5th Day of the Eleventh Moon, 281 AC – The Riverlands
The northern host marched south across the Green Fork, their banners snapping in the cold autumn wind. The air smelled of smoke and ash, carried on the breeze from villages that had burned long before the wolves arrived.
Jin Mu-Won walked beside the wagons, his staff steady, his bare feet sinking into mud. He felt it before he saw it: the sharp taste of sorrow in the air, the heavy weight of qi thick with grief.
When they came to the first village, it was a ruin. Charred beams jutted from the ground like broken teeth, smoke still rising from the blackened earth. The silence was broken only by the caw of carrion crows.
Brandon cursed, his sword drawn though there was no one left to fight. "The bastards fled before us."
Ned dismounted, his face pale. He moved among the ruins, his hand brushing the burned wood. When he found the bodies — a mother, a child, their hands still clasped even in death — he froze, his lips tight.
Jin knelt beside them, his hand hovering over their ashes. His voice was low, heavy, carrying across the ruin. "This is war's truth. Not crowns, not banners. Only this."
The soldiers behind him shifted uneasily. Some muttered prayers. Others turned away.
Ned's voice was tight. "They were smallfolk. They had no part in this."
Jin's gaze was steady. "War does not see part or place. It only devours. And if you forget that, you will become its teeth."
---
The next days were worse. More villages, more ruins. Some had been sacked by crown loyalists, others by foraging bands who cared only for plunder.
In one hamlet, they found survivors — women and children hiding in a cellar, their eyes hollow with hunger. Soldiers called for them to be left, for the army could not feed every mouth.
Jin stepped forward. "We will not march past them."
Brandon scowled. "Our men starve as it is. We cannot feed every beggar in the Riverlands."
Jin's reply was sharp, his voice cutting like steel. "Then what do you fight for, Brandon Stark? Crowns? Songs? If you leave them, then you fight for nothing worth the blood in your veins."

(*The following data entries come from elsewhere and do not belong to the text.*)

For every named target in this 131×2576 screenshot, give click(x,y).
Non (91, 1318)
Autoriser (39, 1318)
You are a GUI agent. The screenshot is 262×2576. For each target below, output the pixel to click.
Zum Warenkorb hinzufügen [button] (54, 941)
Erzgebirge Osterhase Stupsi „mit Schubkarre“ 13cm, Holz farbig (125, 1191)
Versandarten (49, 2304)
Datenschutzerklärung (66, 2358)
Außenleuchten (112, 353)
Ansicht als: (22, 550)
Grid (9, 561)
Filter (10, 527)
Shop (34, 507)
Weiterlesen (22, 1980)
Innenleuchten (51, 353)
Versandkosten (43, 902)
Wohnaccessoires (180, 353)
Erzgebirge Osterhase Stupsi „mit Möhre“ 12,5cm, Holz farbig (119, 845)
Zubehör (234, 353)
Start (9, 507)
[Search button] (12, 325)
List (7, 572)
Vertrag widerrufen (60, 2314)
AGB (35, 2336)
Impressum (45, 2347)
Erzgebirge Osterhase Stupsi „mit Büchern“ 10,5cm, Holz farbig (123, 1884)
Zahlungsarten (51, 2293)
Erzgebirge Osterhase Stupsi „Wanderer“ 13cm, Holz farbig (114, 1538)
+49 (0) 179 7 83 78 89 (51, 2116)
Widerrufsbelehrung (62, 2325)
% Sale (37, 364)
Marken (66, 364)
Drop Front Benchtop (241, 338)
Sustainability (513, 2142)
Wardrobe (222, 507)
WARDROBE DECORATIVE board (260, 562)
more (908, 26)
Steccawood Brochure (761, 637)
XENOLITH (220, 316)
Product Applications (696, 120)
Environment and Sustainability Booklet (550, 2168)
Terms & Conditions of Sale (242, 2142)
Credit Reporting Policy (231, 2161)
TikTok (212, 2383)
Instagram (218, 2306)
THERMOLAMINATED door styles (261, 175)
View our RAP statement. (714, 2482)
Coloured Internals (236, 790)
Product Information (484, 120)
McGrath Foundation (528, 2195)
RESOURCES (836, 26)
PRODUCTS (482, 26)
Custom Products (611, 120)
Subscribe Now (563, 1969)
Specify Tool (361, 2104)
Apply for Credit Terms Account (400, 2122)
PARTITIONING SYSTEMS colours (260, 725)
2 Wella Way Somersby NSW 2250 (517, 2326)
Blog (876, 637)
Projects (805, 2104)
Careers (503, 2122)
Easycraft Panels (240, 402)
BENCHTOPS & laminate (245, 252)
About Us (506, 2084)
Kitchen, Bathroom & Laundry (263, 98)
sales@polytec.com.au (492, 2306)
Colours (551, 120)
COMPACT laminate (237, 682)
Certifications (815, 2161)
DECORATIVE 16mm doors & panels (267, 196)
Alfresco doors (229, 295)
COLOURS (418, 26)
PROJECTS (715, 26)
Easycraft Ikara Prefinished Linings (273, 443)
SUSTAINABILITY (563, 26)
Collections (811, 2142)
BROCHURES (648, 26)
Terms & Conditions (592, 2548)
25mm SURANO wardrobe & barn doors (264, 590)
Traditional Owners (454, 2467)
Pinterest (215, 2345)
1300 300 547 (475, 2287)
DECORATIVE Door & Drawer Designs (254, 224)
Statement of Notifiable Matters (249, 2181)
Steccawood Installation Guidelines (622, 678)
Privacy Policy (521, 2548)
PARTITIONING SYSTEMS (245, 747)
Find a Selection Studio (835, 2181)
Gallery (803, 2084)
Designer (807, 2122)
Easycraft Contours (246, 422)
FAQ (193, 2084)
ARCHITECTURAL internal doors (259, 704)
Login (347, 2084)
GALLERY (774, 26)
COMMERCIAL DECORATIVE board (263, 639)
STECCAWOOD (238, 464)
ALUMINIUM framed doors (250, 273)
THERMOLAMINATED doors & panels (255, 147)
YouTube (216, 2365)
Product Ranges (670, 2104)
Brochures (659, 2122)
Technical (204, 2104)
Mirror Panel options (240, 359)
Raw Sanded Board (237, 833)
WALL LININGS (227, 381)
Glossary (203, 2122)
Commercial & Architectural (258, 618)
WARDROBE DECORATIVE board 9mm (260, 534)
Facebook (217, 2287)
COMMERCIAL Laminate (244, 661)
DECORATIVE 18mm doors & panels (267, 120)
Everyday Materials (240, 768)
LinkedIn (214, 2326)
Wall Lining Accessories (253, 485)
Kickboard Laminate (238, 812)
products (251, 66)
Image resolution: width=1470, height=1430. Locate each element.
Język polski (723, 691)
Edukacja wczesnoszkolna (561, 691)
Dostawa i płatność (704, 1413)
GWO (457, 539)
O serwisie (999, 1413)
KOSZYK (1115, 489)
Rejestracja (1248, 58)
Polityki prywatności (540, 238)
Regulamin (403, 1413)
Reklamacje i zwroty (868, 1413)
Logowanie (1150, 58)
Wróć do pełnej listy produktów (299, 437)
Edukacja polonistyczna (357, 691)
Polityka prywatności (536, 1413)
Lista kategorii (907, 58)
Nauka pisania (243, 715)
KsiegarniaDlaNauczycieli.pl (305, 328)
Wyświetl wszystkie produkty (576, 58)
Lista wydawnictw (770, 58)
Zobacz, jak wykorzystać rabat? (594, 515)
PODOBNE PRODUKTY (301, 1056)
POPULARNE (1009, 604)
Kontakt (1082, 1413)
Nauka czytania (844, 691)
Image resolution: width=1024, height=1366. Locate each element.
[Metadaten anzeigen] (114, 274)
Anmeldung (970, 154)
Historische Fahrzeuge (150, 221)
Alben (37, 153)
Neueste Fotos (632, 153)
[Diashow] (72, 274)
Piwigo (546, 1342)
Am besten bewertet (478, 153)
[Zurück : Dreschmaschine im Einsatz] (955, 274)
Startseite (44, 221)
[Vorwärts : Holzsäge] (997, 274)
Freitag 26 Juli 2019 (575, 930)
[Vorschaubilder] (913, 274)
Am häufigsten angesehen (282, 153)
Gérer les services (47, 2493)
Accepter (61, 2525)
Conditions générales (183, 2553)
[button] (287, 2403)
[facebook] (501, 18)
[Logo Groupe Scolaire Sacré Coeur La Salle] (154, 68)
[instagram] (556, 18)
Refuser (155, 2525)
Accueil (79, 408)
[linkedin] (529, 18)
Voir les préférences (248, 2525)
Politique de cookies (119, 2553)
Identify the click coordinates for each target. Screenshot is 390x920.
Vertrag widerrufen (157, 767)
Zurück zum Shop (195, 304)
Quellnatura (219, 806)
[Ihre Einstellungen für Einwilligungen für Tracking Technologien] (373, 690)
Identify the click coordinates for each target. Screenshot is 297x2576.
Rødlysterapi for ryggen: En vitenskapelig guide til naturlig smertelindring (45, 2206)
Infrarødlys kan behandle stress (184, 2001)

Rickard's gaze was heavy. "And what do you propose, stranger? That we carry them all to war?"
Jin's eyes did not waver. "I propose that we remember they are the reason war should end at all. Give them food enough to walk. Set them upon the safer roads. If we forget them, then we are no better than those who burned their homes."
There was silence. At last, Ned stepped forward. "He is right. We will give what we can spare. And I will see them to Riverrun when the chance comes."
Rickard nodded slowly, though his face was grave. Brandon turned away, muttering.
Jin bowed his head slightly. "A shield cannot cover all. But it can cover some. That is enough."
---
One night, as rain pattered upon the tents, Ned found Jin sitting beneath the open sky, his staff across his knees. The camp behind them murmured with weary voices, the air thick with sorrow.
Ned sat beside him, silent for a long time before speaking. "I thought I understood war. I thought it was honor, oaths, steel. But every day I see more bodies, more burned homes. I do not know if honor survives this."
Jin's eyes were calm, though his voice was heavy. "Honor is not in the fire. It is in what you choose when the fire comes. Do you turn away, or do you stand? That is all honor is. Not songs. Not crowns. Only choice."
Ned's gaze was fixed on the rain. "And you, Jin? Why do you stand? You are not of this land. You owe nothing to us. Why walk in our fire?"
Jin's voice was long, his words carrying the weight of another world. "Because I stood once before and failed. I watched my world burn, my people consumed by pride and cruelty. I swore then I would never watch again. Not while I could still draw breath. I am not your man, Ned Stark. I am not bound by your banners. But I will not stand aside while children cry in the ashes."
Ned turned, his grey eyes meeting Jin's. In that moment, he understood. This man was no lord, no knight. He was something rarer: a man who stood because he could not do otherwise.
Ned bowed his head, his voice soft. "Then may the gods keep you standing. For all our sakes."
---
Far to the south, Robert Baratheon's hammer fell again, this time in the Reach. His fury was unstoppable, his victories piling. His men loved him, followed him with laughter and blood. But behind him, fields blackened, villages emptied.
In King's Landing, Aerys raved louder, demanding wildfire poured into the cellars. "Burn them all!" he shrieked. "If they come, if they dare, we will burn them all!"
Elia Martell wept silently, holding her children as the city prepared to drown in green fire.
And at Casterly Rock, Tywin waited still, his silence sharper than any sword.
---
In the Riverlands, the northern host pressed on. Jin's legend spread faster than ravens, carried in whispers: a man who bent arrows, who healed with a touch, who walked barefoot through mud and ash yet stood like iron. Some called him a sorcerer. Others, a saint.
But to the smallfolk he had saved, he was only this: the Shield.
And though war raged louder with each passing day, his vow burned brighter: no innocent would fall while he still drew breath.